*HOW TO COMPLETE THIS TASK:*
Go to the line containing "Программы (158, 52)" in the records below and print it and every following line exactly, on through the line containing "Order & Return (101, 1771)", then stop.

===== MATERIAL FOR THIS TASK =====

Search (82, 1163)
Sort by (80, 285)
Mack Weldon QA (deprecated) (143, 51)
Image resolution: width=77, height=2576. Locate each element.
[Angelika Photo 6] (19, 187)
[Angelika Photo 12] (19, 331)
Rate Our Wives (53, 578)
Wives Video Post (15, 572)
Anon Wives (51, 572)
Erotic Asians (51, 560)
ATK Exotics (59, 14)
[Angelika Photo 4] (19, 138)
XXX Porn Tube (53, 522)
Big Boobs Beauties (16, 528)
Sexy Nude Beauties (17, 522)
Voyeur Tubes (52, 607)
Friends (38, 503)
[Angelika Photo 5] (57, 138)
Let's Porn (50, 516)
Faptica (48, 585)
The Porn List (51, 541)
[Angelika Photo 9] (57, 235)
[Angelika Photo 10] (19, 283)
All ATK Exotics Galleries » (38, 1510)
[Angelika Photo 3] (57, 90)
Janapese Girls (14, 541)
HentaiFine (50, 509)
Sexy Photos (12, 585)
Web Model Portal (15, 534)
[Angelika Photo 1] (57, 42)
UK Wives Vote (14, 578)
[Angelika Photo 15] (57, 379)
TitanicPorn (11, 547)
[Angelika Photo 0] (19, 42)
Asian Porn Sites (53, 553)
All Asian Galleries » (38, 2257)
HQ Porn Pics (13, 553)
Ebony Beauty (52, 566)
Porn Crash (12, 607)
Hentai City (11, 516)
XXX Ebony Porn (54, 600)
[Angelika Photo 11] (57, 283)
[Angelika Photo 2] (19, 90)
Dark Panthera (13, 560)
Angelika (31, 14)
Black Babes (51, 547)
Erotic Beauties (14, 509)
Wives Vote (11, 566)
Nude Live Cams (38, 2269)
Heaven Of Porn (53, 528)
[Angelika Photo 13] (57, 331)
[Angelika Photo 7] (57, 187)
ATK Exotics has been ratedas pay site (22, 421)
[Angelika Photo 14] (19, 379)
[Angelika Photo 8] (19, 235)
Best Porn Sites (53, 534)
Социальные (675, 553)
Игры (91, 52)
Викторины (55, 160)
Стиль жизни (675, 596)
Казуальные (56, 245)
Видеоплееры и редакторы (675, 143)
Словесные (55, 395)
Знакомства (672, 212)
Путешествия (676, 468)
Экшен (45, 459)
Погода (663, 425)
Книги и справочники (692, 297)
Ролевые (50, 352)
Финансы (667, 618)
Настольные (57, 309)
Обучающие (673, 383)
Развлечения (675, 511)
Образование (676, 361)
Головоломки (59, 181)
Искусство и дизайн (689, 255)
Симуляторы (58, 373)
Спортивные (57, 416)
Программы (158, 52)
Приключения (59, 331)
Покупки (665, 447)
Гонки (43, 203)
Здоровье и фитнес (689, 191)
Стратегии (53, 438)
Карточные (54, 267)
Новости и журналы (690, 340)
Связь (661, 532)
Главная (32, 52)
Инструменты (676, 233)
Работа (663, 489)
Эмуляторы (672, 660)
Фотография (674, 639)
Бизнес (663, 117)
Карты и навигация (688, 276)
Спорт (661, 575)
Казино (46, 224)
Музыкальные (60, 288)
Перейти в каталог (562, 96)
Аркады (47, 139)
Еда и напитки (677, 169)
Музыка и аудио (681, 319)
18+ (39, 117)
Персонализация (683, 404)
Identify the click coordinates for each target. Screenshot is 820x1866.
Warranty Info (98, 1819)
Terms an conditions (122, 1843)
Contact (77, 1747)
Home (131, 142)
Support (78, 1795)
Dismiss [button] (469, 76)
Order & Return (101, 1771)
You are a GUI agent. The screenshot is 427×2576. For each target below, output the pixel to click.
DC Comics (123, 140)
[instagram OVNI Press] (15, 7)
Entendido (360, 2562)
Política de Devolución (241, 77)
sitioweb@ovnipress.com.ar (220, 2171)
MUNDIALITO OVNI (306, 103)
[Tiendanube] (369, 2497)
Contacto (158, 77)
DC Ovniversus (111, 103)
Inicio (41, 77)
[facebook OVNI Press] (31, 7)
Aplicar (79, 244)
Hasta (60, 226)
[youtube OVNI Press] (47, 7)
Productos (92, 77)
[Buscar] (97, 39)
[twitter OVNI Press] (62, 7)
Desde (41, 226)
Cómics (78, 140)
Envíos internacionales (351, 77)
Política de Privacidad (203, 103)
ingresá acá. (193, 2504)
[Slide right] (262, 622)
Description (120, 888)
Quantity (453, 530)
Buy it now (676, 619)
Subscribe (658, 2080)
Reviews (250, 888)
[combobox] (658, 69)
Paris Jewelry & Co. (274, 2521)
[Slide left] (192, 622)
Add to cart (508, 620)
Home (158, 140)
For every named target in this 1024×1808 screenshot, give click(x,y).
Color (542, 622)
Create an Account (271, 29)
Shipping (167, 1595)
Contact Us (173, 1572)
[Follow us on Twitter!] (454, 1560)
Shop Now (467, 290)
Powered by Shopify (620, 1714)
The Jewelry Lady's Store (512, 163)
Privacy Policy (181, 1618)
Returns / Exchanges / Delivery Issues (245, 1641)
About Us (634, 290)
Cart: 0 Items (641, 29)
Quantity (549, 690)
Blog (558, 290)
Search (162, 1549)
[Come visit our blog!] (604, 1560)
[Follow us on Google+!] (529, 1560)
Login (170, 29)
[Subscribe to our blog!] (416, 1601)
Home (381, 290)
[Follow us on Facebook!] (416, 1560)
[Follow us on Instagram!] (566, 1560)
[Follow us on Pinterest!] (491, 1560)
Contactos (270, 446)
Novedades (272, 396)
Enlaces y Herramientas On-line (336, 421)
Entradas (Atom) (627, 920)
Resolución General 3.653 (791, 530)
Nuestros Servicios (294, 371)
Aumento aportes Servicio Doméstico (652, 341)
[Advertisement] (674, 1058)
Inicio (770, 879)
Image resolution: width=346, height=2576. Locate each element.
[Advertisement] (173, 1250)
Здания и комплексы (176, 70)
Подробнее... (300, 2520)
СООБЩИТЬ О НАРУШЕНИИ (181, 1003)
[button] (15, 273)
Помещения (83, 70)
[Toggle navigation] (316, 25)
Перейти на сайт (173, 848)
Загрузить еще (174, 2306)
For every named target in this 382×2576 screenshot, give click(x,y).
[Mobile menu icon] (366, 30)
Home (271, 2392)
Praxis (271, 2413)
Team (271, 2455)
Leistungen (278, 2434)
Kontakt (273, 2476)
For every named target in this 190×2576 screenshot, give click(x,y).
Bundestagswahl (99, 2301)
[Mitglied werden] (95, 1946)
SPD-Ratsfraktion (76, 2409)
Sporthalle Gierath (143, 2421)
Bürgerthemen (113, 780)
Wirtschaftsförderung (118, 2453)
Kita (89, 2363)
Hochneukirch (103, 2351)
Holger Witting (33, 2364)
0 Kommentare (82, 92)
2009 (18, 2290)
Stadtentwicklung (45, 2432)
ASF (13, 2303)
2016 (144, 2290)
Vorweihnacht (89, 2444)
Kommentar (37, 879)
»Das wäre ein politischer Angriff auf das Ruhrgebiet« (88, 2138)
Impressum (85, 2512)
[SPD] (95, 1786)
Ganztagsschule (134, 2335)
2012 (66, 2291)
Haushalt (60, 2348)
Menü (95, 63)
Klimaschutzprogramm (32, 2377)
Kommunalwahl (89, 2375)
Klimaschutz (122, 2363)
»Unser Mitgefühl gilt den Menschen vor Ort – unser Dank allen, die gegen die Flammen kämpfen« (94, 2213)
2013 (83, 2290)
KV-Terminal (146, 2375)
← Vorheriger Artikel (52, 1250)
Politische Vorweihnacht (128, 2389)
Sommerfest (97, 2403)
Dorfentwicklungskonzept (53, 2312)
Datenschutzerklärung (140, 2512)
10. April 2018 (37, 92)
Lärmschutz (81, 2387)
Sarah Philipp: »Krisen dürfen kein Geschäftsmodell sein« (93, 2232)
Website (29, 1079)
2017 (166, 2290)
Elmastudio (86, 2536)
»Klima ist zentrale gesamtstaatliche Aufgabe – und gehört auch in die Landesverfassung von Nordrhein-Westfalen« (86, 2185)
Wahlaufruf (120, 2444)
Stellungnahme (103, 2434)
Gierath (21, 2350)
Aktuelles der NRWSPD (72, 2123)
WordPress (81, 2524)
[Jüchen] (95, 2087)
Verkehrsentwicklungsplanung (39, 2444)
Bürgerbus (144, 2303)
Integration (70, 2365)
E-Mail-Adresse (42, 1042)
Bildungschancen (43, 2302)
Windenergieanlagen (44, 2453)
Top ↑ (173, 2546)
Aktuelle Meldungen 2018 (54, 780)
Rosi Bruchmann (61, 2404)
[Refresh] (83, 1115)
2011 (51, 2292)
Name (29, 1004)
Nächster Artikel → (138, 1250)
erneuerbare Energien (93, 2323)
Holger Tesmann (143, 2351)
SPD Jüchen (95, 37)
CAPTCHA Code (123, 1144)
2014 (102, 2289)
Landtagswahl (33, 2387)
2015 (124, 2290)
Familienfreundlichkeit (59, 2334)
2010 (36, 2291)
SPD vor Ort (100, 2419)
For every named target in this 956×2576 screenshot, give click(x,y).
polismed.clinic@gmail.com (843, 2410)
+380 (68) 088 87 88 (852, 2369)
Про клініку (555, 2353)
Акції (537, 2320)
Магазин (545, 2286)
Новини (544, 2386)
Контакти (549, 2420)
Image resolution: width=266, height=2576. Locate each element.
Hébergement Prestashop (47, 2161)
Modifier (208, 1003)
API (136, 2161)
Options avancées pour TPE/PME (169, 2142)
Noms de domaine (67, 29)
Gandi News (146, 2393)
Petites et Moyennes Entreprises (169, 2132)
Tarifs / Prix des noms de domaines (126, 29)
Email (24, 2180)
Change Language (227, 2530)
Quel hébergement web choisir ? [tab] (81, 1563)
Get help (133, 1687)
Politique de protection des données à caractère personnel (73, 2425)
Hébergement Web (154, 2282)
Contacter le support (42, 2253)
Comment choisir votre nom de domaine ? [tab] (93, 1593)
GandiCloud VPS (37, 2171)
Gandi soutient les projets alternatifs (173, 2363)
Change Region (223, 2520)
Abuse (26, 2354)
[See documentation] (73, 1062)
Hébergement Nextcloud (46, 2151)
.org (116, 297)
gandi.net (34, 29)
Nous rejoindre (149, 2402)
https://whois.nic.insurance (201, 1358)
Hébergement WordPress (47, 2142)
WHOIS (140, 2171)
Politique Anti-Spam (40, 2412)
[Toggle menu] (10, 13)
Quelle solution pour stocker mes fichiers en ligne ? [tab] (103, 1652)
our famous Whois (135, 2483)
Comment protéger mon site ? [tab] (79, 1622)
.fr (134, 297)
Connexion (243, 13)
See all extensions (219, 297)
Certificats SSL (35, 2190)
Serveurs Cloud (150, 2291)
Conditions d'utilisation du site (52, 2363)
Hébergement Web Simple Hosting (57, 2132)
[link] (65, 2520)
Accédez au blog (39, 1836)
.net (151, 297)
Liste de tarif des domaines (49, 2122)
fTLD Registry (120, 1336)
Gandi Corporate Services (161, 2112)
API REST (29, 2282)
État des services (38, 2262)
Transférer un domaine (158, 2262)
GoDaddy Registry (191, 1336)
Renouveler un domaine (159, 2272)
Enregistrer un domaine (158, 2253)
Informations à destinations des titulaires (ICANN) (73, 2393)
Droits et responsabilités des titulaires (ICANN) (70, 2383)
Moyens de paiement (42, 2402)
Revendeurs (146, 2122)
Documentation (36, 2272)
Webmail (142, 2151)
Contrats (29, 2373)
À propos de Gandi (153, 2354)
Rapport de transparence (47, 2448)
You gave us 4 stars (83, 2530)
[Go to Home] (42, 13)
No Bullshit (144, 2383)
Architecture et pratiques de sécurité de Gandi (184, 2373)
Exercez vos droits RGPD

=====

*EXPECTED OUTPUT:*
Программы (158, 52)
Приключения (59, 331)
Покупки (665, 447)
Гонки (43, 203)
Здоровье и фитнес (689, 191)
Стратегии (53, 438)
Карточные (54, 267)
Новости и журналы (690, 340)
Связь (661, 532)
Главная (32, 52)
Инструменты (676, 233)
Работа (663, 489)
Эмуляторы (672, 660)
Фотография (674, 639)
Бизнес (663, 117)
Карты и навигация (688, 276)
Спорт (661, 575)
Казино (46, 224)
Музыкальные (60, 288)
Перейти в каталог (562, 96)
Аркады (47, 139)
Еда и напитки (677, 169)
Музыка и аудио (681, 319)
18+ (39, 117)
Персонализация (683, 404)
Identify the click coordinates for each target. Screenshot is 820x1866.
Warranty Info (98, 1819)
Terms an conditions (122, 1843)
Contact (77, 1747)
Home (131, 142)
Support (78, 1795)
Dismiss [button] (469, 76)
Order & Return (101, 1771)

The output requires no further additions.